Для человеческого мышления об идеалах, о которых я говорил, о самом положении человека в мире, таком, что человек раскорячен между символической жизнью и жизнью натуральной, природной, - для сознания об этом, для жизни с этим, кроме философии и философских построений существовала еще одна изобретенная техника, а именно религиозная техника, религиозная культура, в которой, собственно говоря, все эти термины, которые я сейчас начинаю применять, фигурируют (а именно конец истории, некое идеальное состояние и так далее). Помечу мимоходом, что религия, или религиозная техника, или религиозная культура в том смысле, как я говорю, - это постфилософское, или посттеоретическое, явление. Факты показывают, что без предшествующего, без предслучания философии тем теоретическим вопросам, о которых я говорил, не возникли бы мировые религии. Они возникли, имея позади себя уже свершившимся факт открытия теории (в том смысле, в каком я это определил).
   
Тогда стала возможной особая организация религиозного сознания, которая стала называться мировыми религиями, религиями, обращенными к личности и дающими ей определенную технику духовного здоровья в условиях, которые сама религия считает данными и неизменяющимися.
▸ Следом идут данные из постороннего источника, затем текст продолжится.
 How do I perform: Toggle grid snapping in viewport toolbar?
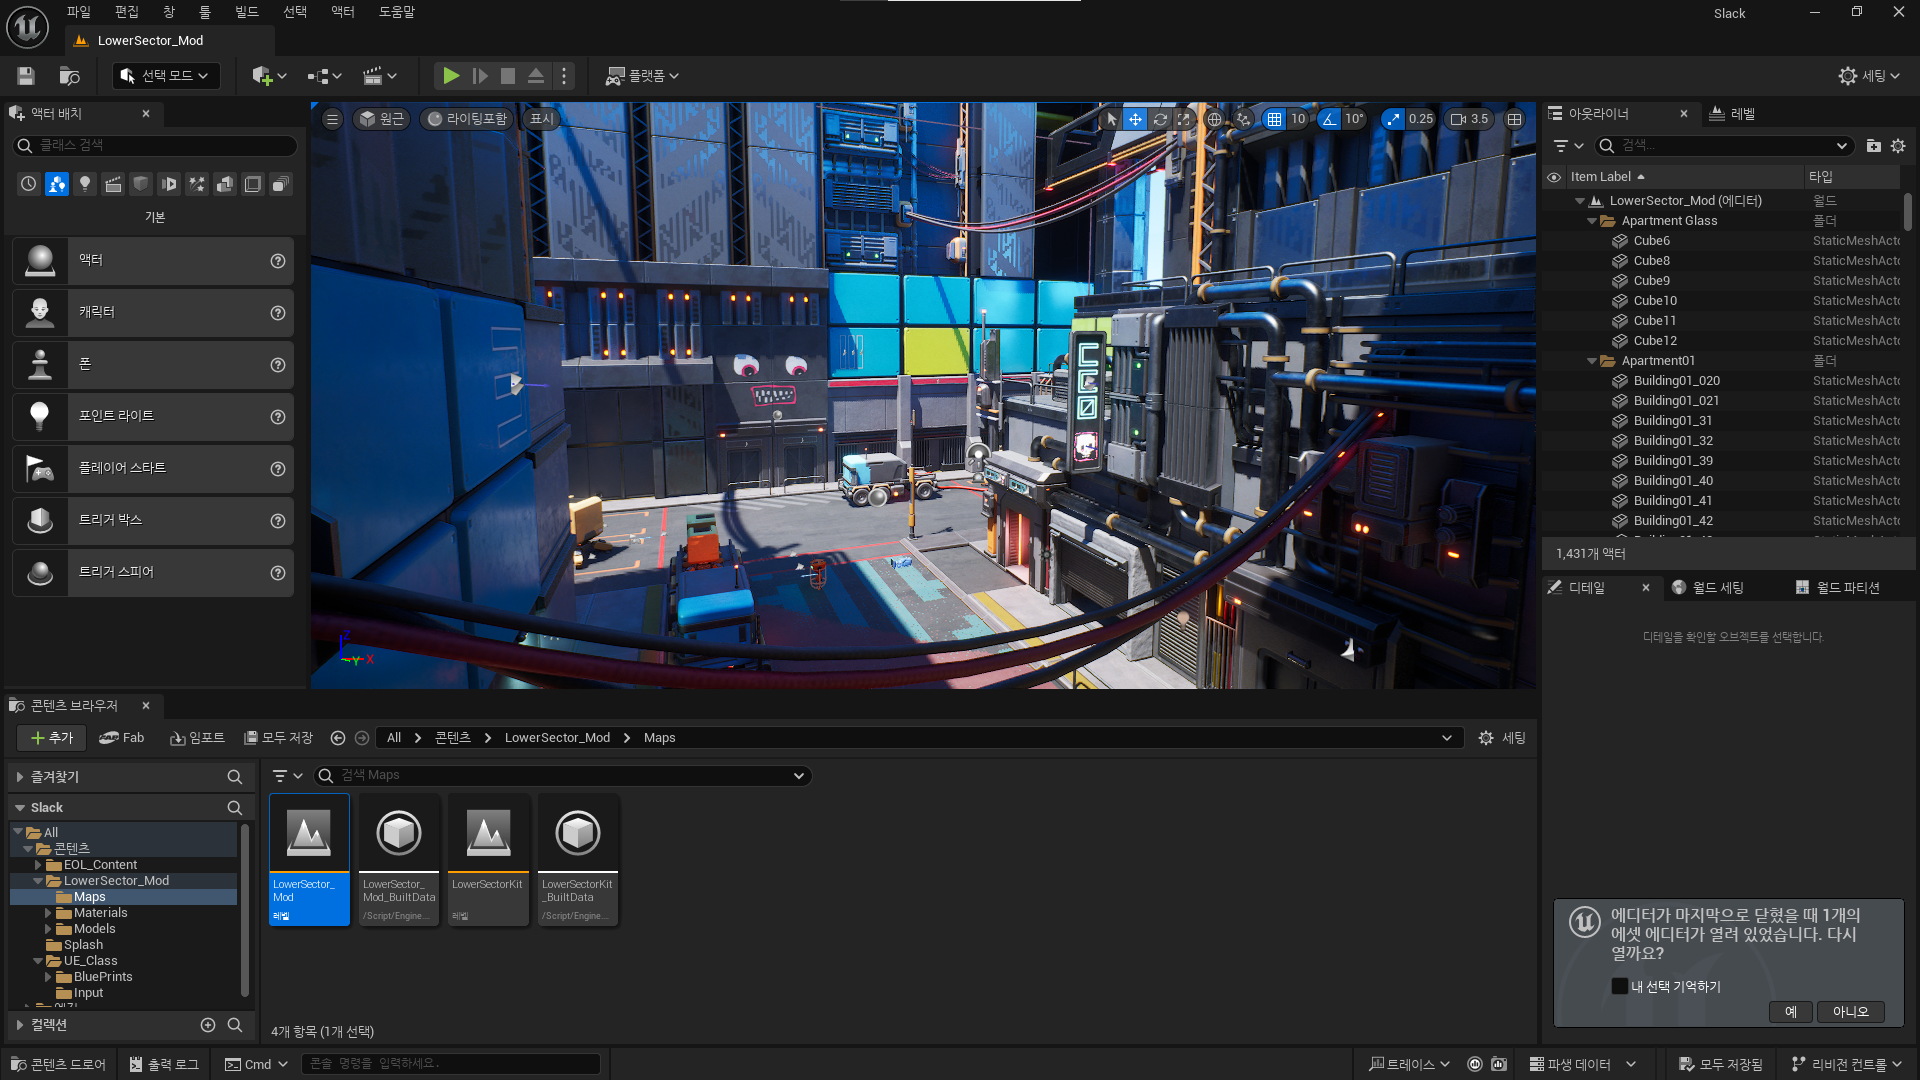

Религия не есть политика, не есть преобразование мира, а есть та техника, которая вводит все предельные абстракции, реализуемые только при преобразовании мира, устраняя, однако, само преобразование, и говорит, что случится это или не случится, жить нам ведь нужно здесь, сейчас. А если преобразование будет через тысячу лет? Откладывать на тысячу лет реализацию здесь человеческого облика невозможно, а как же тогда жить? И вот есть определенная техника, определенная культура, в которой максимально и технически осознан символический характер представлений, которым не придается никакого натурального прямого смысла. Скажем, идеал просветленной плоти в буддизме или в христианстве не есть фактическое событие, а есть символ, указывающий на способ организации жизни, в том числе и конечные идеальные состояния не есть когда-либо на земле реализуемые состояния (и потому это обозначается как конец истории; это эсхатология). Это лишь переход в другое измерение, а не конкретная человеческая мысль о том, что действительно на земле можно это построить. Но кроме культурных явлений существуют еще иногда становящиеся массовыми околокультурные явления, или паракультурные. Таким явлением была алхимия, которая взяла ту же самую символику и придала ей прямой, фактический, буквальный смысл. Еще Бердяев в свое время упрекал русского философа Федорова в придании символам фактического смысла (вы знаете, конечно, его концепцию воскресения мертвых, это одна из социально-алхимических утопий, в данном случае одетая в религиозные термины). И вот
   
Бердяев как технарь (я в данном случае называю его технарем, потому что он понимал, в частности, как культуру мысли нечто, где максимально сознается «пиквикский» или символический характер вводимых представлений, в том числе, скажем, воскресения) и как культурный человек упрекал Федорова в том, что тот не культурный человек (не в обыденном смысле этого слова, конечно), что он как варвар обращается (прямо как с вещами) с тем, что в христианстве имеет только символическое значение, когда вовсе не имеется в виду какое-нибудь реальное воскресение каких-нибудь реальных тел, а имеются в виду способы организации сознательной жизни здесь и сейчас, имеются в виду регулирующие символы, а не факты, хотя символы одеты в телесную форму. Скажем, есть символ Христа, он тем не менее не указывает ни на какое реальное, конкретное, медицинское событие (воскресение было бы медицинским событием, если бы оно де-факто совершилось бы).
   
Так вот, алхимия появилась как описание химических веществ, минералов, металлов, соединений, причем рассматривались, описывались природные явления. Потом даже стало считаться, что алхимия - это преднаука, запутанная и ложная, детский лепет и прочее, потому что алхимию рассматривали как неразвитую ступень того, что потом стало развитой наукой. Но в действительности алхимия решала совсем другие задачи, алхимики решали задачу пребыть здесь, трансформировать себя через термины описания природных процессов и посредством этих природных процессов. Отсюда идеальное золото; золото как идеал — это не просто детская вера в магические рецепты, приложимые к природе, а это идея о том, что золото увидит лишь тот, кто одновременно полностью преобразовал сам себя в той же реторте, в которой он пытался это золото получить, где он снял противоположность между плотью и духом, то есть это опять поиск гармонии, поиск реализации целого сознательной жизни. Отсюда, конечно, одна черта, которая важна нам для последующего (мимоходом пометим ее) - это неопровержимость алхимии. Посудите сами: если золото не получилось, то это не опровержение попытки получения золота, потому что действительный алхимик, а не шарлатан скажет вам, что, простите, но вы не преобразовали себя или тот, кто делал опыт, не преобразовал себя, и поэтому естественно, что нет никакого золота.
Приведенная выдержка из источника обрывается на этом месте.